A new service lets people anonymously share their Spotify and iTunes music with their favourite bars, cafes and shops. Will it be music to business’ ears, or out of tune with today’s trends?
The struggle is real: you like EDM, or maybe some hard trance. And we’re not talking about the mainstream hard trance; no, we’re talking about the stuff so chest-burstingly brutal you’ll only ever hear it in the most underground of underground Berlin clubs (here’s looking at you, Insomnia, or that weird warren of back alleys around Urban Spree and Suicide Circus). Or maybe you’re sick of only being able to sing along to Lady Gaga’s killer Tony Bennett duets in the shower, or just really never, ever, want to hear The Rolling Stones or Boston ever again.
Congratulations: you’re in luck.
Helping businesses engage with their customers through music is the goal behind a new service launched by The Playlist Network.
Alright, stay with us here. The truth is, there are about 5,716,328 other services doing basically the exact same thing. So what makes this so special?
The Playlist Network for Brands lets customers anonymously share music data with the bars, cafes and shops they frequent, helping the venue owner to make sure they are playing the right music for their customers.
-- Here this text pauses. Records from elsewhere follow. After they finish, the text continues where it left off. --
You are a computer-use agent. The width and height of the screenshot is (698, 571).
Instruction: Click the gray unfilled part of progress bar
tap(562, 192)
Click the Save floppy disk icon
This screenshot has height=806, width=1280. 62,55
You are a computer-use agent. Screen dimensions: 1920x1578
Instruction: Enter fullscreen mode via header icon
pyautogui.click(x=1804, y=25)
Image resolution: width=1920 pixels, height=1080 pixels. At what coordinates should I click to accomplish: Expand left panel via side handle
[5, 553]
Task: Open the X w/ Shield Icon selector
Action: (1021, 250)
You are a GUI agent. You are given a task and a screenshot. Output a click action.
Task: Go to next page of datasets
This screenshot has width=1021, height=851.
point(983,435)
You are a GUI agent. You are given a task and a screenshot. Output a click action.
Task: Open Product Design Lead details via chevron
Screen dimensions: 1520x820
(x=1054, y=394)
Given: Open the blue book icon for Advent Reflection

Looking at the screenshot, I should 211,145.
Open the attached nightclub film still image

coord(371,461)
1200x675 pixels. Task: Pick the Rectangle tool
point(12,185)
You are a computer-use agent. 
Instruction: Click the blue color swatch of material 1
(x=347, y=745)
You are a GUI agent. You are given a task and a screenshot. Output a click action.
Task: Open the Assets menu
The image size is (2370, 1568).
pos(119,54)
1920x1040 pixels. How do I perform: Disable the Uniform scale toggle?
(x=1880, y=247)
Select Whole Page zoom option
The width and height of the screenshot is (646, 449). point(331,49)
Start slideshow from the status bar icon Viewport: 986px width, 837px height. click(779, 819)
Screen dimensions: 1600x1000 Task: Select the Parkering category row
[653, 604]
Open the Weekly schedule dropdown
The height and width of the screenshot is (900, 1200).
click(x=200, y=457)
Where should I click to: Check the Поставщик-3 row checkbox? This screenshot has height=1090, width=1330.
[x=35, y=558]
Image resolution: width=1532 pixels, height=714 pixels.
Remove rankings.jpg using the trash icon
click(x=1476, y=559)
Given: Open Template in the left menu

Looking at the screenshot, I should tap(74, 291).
Translation: you tell people what kind of music you like, and businesses play your favourite music to encourage you to buy stuff. Sounds pretty simple.
With 60 million songs in the database, the system gives venue owners complete control over the music with filters such as genre, release date, and the beats per minute of music they want to be played. An algorithm then finds the perfect songs that fit these filters, as listened to by users of The Playlist Network’s free consumer app. The system mixes the songs from slowest to rowdiest in a way that blends each song smoothly into the next – think an artificial intelligence DJ.
Developed in New Zealand, The Playlist Network app now has users in over 90 countries around the world and was designed to solve a simple problem: how to transport your playlists from one streaming service to another.
Company founder Anthony Gardiner says he swapped from one provider to another and was gutted to lose all his playlists in the move. “So I got together with some friends and we built this free app to solve that problem,” he says. “Once we had built the database, we saw lots of other uses for it.”
The Playlist Network app helps listeners build a perfect “Party Mode” playlist. When a user selects a group of friends and clicks “Let’s Go,” the app looks at what songs everyone has in common and builds a playlist based on common tastes.
Says Gardiner: “The algorithm behind that took a few years of testing, but it is now pretty good at keeping everyone happy during a four-hour mix.”
A beefed-up version of this Party Mode algorithm drives the Playlist Network for Brands and helps shops and hospitality venues make sure they are playing music that their customers and staff love.
“We have built a pretty cool engine that recommends playlists for venues, based on what their Facebook fans and target demographic have been listening to, filtered through the venue’s selected requirements,” says Gardiner.
He adds all the data is anonymised so there’s no risk to users’ privacy when they share their information. “Because we have users all around the world, we can customise the music based on data from users in New York, Paris, Hokitika… wherever we have users. And because it is free for personal use, we are getting more users all the time.”
The level of anonymous data collected means the custom playlists can be perfectly tailored to any brand, location, or venue anywhere in the world. “Whoever is running the system for the venue has complete control, can veto any song simply by unticking it, and can then export the playlist via a download into whatever system they use to play music in store. The venue owner can even export it directly to Spotify or YouTube for testing.”
The subscription service is a “fraction of the cost” of most other services, and is completely driven by customer data, all while giving the venue owner complete control over their music in a way which only takes a few minutes each week.
Each new venue gets a one-week free trial, during which time they can make as many playlists as they want, and keep those playlists even if they cancel their subscription.
“We think our service is better, cheaper, more accurate, and easier to use than anything out there,” says Gardiner. “We are happy to put our money where our mouth is and let everyone try it for free.”